As well, J Mole has been a long time user of the original Starlyte stove with his DIY cone for a MSR Kettle, and had this to say about the modified Starlyte stove:
…The modified Starlyte ( which zelph brought out this year?) is a slower beast ( due to the choking effect of the foil disc). I’ve tried it, but with the pots I use, could see little fuel efficiency over the original -just a longer boil time…
So, this was enough proof for me to decide to remove the ring and give it a try this morning since I needed some hot water for coffee anyway.
The lip/ring around the top of the stove was a bit loose on one side of my Starlyte stove already, so I simply pulled the top ring off. This completely exposed the inside of the Starlyte stove (as seen in the photo above) and allowed me to remove the choke ring without damaging anything. Then I simply spread a thin layer of JB Kwik Weld on the inside lip of the ring and pressed it back onto the stove, of course leaving the choke ring out. Now, I have an original Starlyte stove! As well, since the ring is still perfectly in tact, I can still carry it under the lid, and use it as a bit of a simmer ring if I choose to.
Also worth noting, even by adding a small amount of JB Weld to bond the top and bottom back together, the weight has not changed, even in terms of grams. Before hand, on my scales the weight would rock back and forth between 15 & 16 grams (including choke ring & lid). After removing the choke ring and applying the JB Weld, the weight still rocks back and forth between 15 & 16 grams, even when including the lid & choke ring back in.
So, I took the same cone & 1.3L Evernew cook pot that I used yesterday, back outside this morning. Again, I used 2 cups of “cold” tap water, and 1 oz of Denatured Alcohol in the stove. And as expected, the stove reacted quite different. The boil time dropped from 10 minutes, to about 6 minutes & 50 seconds! Strangely enough, this is the same boil time as the 12-10. As for burn out time, it burnt completely out around 11 minutes and 10 seconds, again, almost exactly like the 12-10 stove at 11 minutes & 20 seconds…
So, by removing the choke ring, I now get the same results as I would with the 12-10 stove, at least with the 1.3L cook pot & Sidewinder cone. This really narrows the comparisons between the 12-10 stove and the Starlyte stove down, for me at least. Considering they get the same results now, I will likely go with the Starlyte over the 12-10 simply because I like its ability to transport left over fuel in the stove, and that it can’t spill out if accidentally knocked over. As well, in smaller cook pots, the Starlyte stove will fit easier. The benefits that I can see with the 12-10 over the Starlyte is that it has a larger fuel capacity, and may be easier to light in colder, or windy situations. (However, I have not personally experienced any issues when lighting the Starlyte stove. It has always lit very easy for me.)

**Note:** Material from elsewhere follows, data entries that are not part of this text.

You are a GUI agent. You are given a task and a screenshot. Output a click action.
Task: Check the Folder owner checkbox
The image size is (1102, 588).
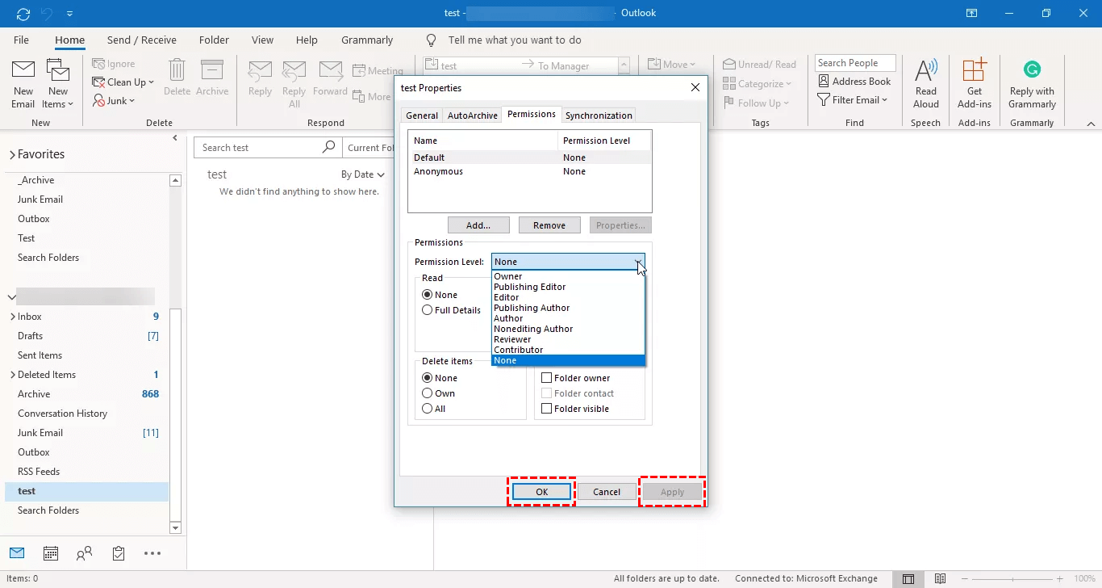pyautogui.click(x=547, y=378)

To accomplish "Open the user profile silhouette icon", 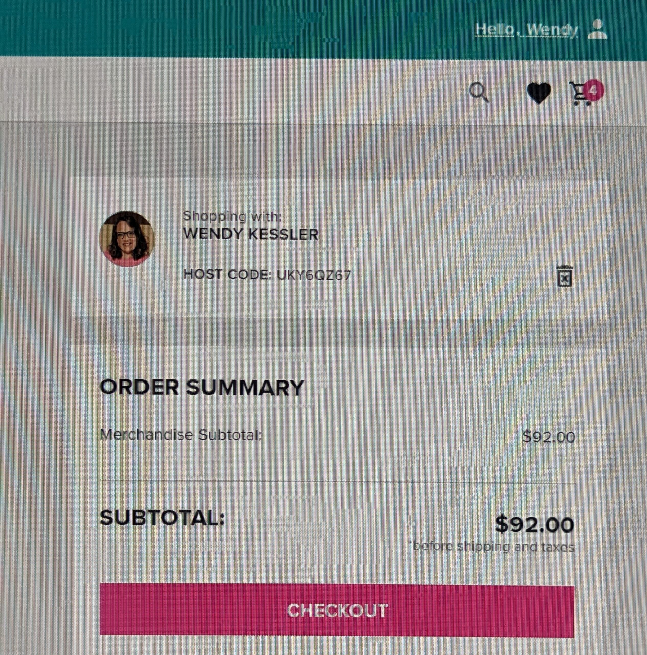I will 598,29.
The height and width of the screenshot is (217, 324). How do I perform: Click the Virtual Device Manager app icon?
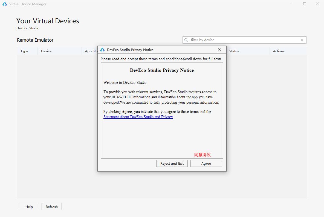tap(5, 4)
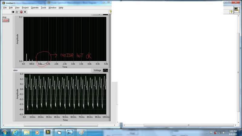Open Internet Explorer from the taskbar
The width and height of the screenshot is (242, 136).
point(15,132)
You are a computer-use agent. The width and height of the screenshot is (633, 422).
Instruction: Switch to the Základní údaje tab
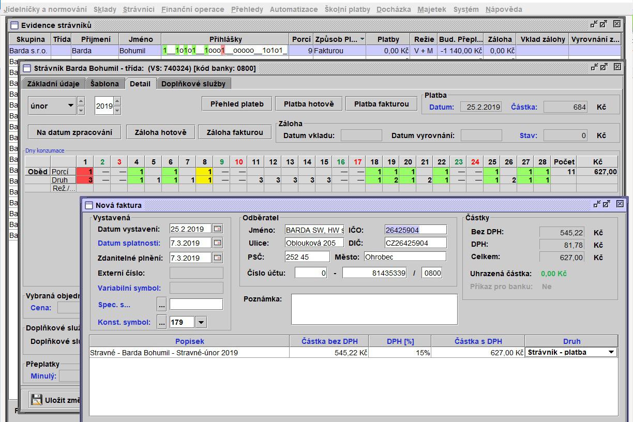tap(53, 84)
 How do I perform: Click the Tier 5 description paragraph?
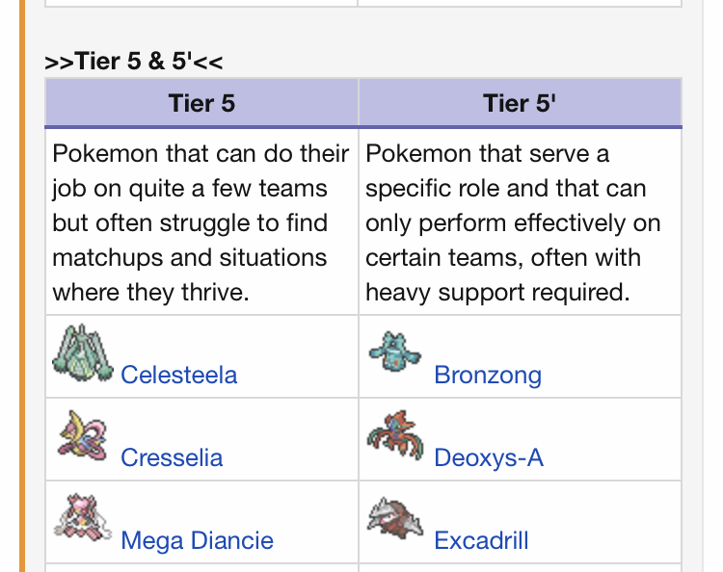coord(201,222)
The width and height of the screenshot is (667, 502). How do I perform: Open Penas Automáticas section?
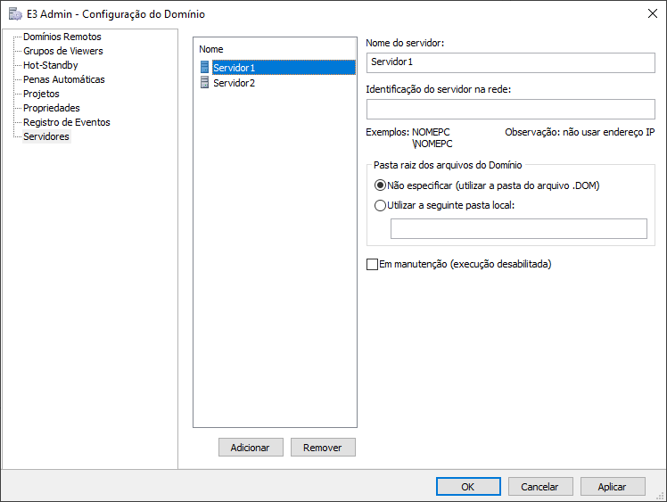point(63,79)
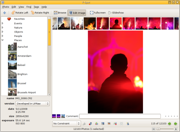180x132 pixels.
Task: Expand the Events tag category
Action: click(3, 23)
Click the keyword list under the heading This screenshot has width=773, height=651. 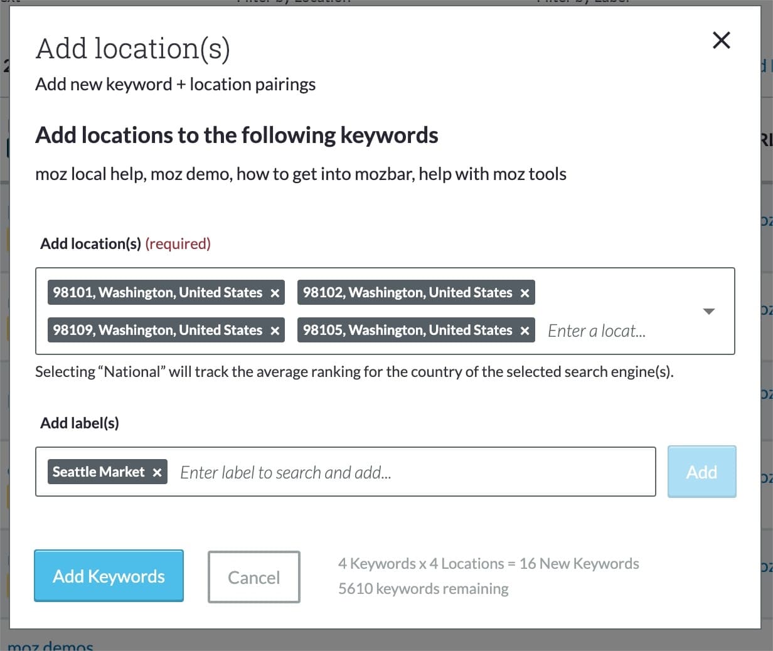coord(302,174)
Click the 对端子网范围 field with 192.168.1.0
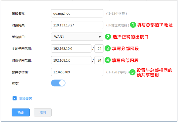Screen dimensions: 178x122 click(71, 60)
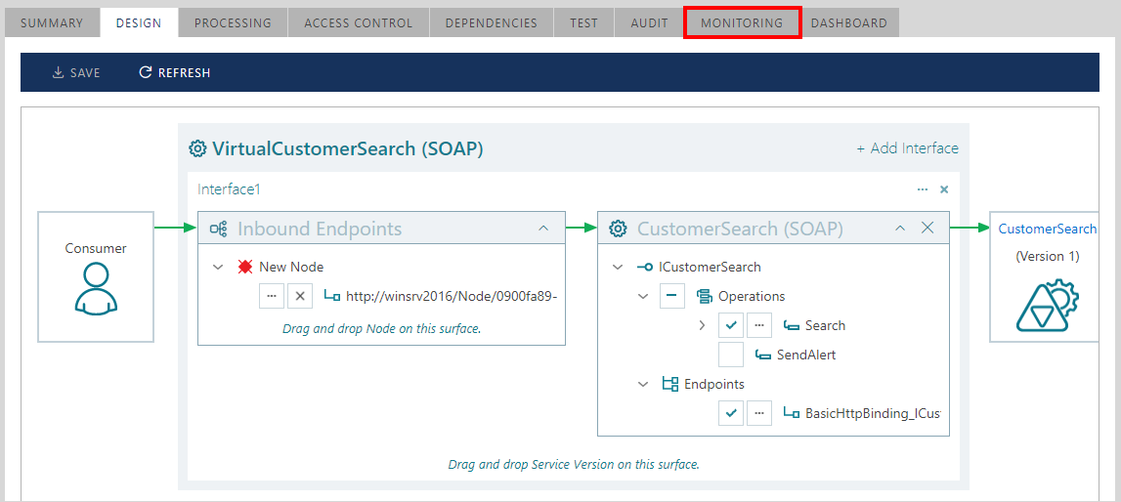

Anyway, thanks again to my readers. I appreciate the feedback such as this. Keep it up! 🙂
Thanks for stopping by.
Disclaimer: I won the Caldera Cone Sidewinder kit in a contest a while back on Trail Groove. The kit of course included the 12-10 stove. I paid for the Starlyte stove with my own monies. Despite how I came by either stove, the comments in this post are of my own opinion. I am not required to write about either stove.